Like Angel Heart, Alan Parker's 1987 adaptation of Hjortsberg's novel, the 2011 British thriller Kill List has its protagonist increasingly unhinged as he's drawn under the influence of dark conspiratorial forces. But director Ben Wheatley goes beyond noir pastiche in his pan-generical approach, rendering army veterans turned contract killers with contemporary verisimilitude. This stylistic conglomeration isn't a Loach-noir mash-up, nor a period piece as effective as Hjortsberg's rendering of the tropes and cadences of Raymond Chandler, but a strong contemporary story, stylistically multi-layered yet unified in effect. The film achieves a rare claustrophobic power for aligning social realism with a philosophical core of horror usually neglected in favour of genre conventions like giant monsters, sexy vampires or the ubiquitous living dead.
Neil Maskell's portrayal of hit man Jay builds on a menacing
persona he started fashioning with Wheatley in the BBC comedy series The
Wrong Door and further developed in Nick Love's The Football
Factory (2004). In the great cinematic tradition of the baby-faced
psycho, his boyish features act as a palimpsest for wounded expression,
something prematurely aged and fractured lurking behind the eyes. (His
portrayal of Arby in Dennis Kelly's conspiracy theory TV series Utopia is
like a combination of Jay and a lobotomised office worker character from The
Wrong Door. Another great character, but Maskell's in serious danger of
being forever typecast as the psychotic hitman if he isn't careful.)
The film opens with Jay in the middle of a vicious dispute with his wife Shel
(MyAnna Buring, an alumna of The Wrong Door). He's been unemployed
for eight months and the family (Jay, Shel and son Sam) has gone through their
savings. He says he's got a bad back; she says it's all in his mind. He could
be any male provider in recession-hit Britain: worried about his occupational
limbo and impending destitution, increasingly alienated from his family - a
source of pressure as much love and support for him. His best friend and
business partner Gal (Michael Smiley), a fellow Iraq War veteran, comes to
dinner one night with new girlfriend Fiona (Emma Fryer) who's been told they're
travelling salesmen. Shel, also ex-army, is the manager of what's really a
contract killing operation. Their last failed mission in Kiev has sent Jay into
a spiral of depression, probably the real cause of his job shyness. We never
learn what happened there, but there are suggestions a child was killed.

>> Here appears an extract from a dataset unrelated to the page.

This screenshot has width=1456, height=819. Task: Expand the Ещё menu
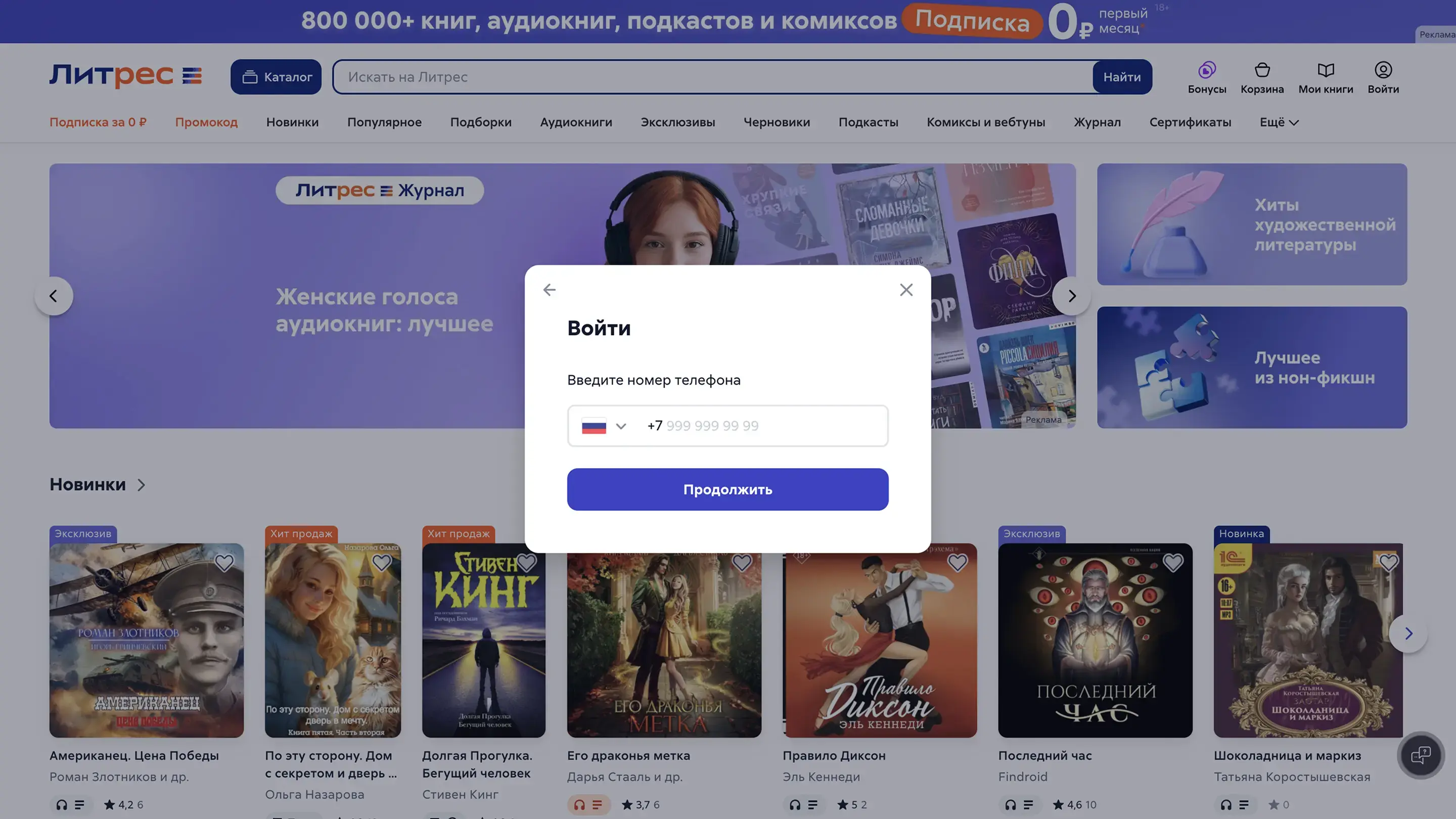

Jay is persuaded to return to work, but not without one last defiant outburst. As a response to Shel and Gal's jibes about his negligence of filial duty, he overturns his still food-laden plate on the dinner table and pulls the table cloth out with a sarcastic "Abracadabra!" Its childishly off-hand, almost unconscious aggression; a frightening revelation of Jay's mental instability. He's like a puppet of his own emotions.
Their new client (Struan Rodger) knows about the Kiev mission and insists on sealing the contract with his and Jay's blood. Gal suspects they've been working for their new employers for some time under different guises when he discovers files in the homes of the hit targets containing information about their activities. There's an unreal contrast between the anonymity of the settings in which they go about their work and the targets' puzzling familiarity with Jay. All of them seem to welcome their deaths and thank Jay for the honour of being dispatched by him.

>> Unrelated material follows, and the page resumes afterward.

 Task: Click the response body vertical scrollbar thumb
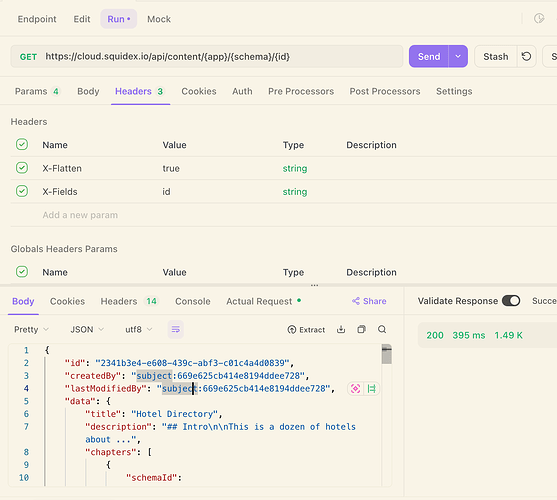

These plot details create an atmosphere that unsettles
exponentially, an affect complemented by Laurie Rose's cinematography; as
hyperreal and skewed a perspective on Britain's urban and rural environments as
the work of Rob Hardy, Igor Martinovic and David Higgs for the Red
Riding trilogy. Deserted suburban landscapes, wind energy props lazily
spinning, evoke Michelangelo Antonioni's cinema of alienation. A rainbow's arc
spans the screen, radiating surreal menace. Wheatley incorporates other
semiotics that act as clues to occult conspiracy, just as author Ira Levin and
director Roman Polanski used the contemporary detail of the 1966 Time magazine
'Is God Dead?' cover in a doctor's waiting room to suggest a wider anomic
milieu in Rosemary's Baby. In Kill List, there are
intertitles for each of the hit targets - The Priest, The Librarian, The MP -
that conjure up social archetypes and the nomenclature of Tarot cards.
Aleister Crowley and Dennis Wheatley are often referenced when the film enters
weird fiction territory, but there are more contemporary parallels. Horror
writer Ramsey Campbell's black magic realism similarly encompasses paranoid
schizophrenic revenge killers (The Face That Must Die, The Count
of Eleven), evil cults (The Parasite, The Nameless)
and subliminal connections between urban decay and the
supernatural. British genre filmmaker Philip Ridley's Heartless (2009)
set out with a promisingly Campbellian mise en scene (the
orange glare of sodium street illumination, graffiti-lined underpasses,
nightmarish figures half-glimpsed in the windows of abandoned houses). But
Ridley's preference for the played out trope of the Faustian bargain, territory
better handled by Hjortsberg and Parker, felt like a betrayal of promise. Kill
List is the most effectively Lovecraftian British film since Clive
Barker's Hellraiser. Its hand-held realism reflects the
assimilation of the American writer's documentary technique in the Blair
Witch Project/Cloverdale/Quarantine/Apollo 18 'found
footage' tradition. Its lingering connotative tension has a match in the
atmospheric density that Campbell achieves in prose.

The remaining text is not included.